X_train = df_train["VIX"].pct_change().fillna(0).values.reshape(-1, 1)
y_train = df_train["SPX"].pct_change().shift(-1).fillna(0).values

X_train, y_train = X_train, y_train

X_test = df_test["VIX"].pct_change().fillna(0).values.reshape(-1, 1)
y_test = df_test["SPX"].pct_change().shift(-1).fillna(0).values

model = Pipeline([
    ("scaler", RobustScaler()),
    ("model", HuberRegressor())
])

model.fit(X_train, y_train)

y_pred = model.predict(X_test)

r2 = r2_score(y_test, y_pred)
print("Test R²:", r2)

Test R²: 0.002706699377706512


In [58]:
fig = go.Figure()

**Objectifs**
• A. Répondez aux questions suivantes sur l'extrait de code ci-dessus.
(i) De quelle colonne de df_train sont tirées les valeurs de X_train ?
(ii) Quel régresseur figure dans le pipeline, à la suite de RobustScaler ?
(iii) Quelle valeur le code affiche-t-il pour le R² de test ?
• B. Prolongez l'extrait de code Python en écrivant la suite après sa dernière ligne, « fig = go.Figure() ».

**Extrait de données**
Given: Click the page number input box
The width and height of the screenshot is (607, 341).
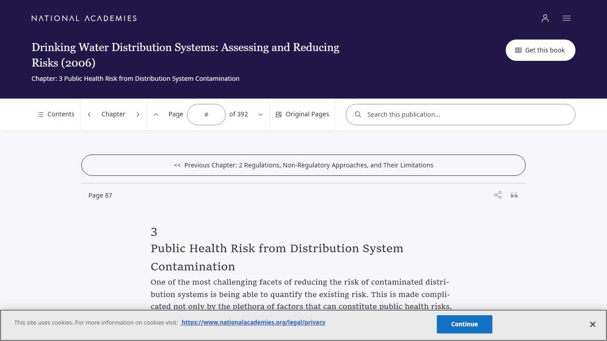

**Réponses par tâche**
• A.
(i) VIX
(ii) HuberRegressor
(iii) 0.002706699377706512

• B.
fig.add_trace(go.Scatter(
    x=df_test.index, y=y_test,
    mode="lines", name="Valeurs vraies"
))
fig.add_trace(go.Scatter(
    x=df_test.index, y=y_pred,
    mode="lines", name="Prédictions"
))
fig.update_layout(
    title=f"Comparaison série temporelle (R²={r2_score(y_test, y_pred):.3f})",
    xaxis_title="Temps",
    yaxis_title="SPX return t+1",
    template="plotly_white"
)
fig.show()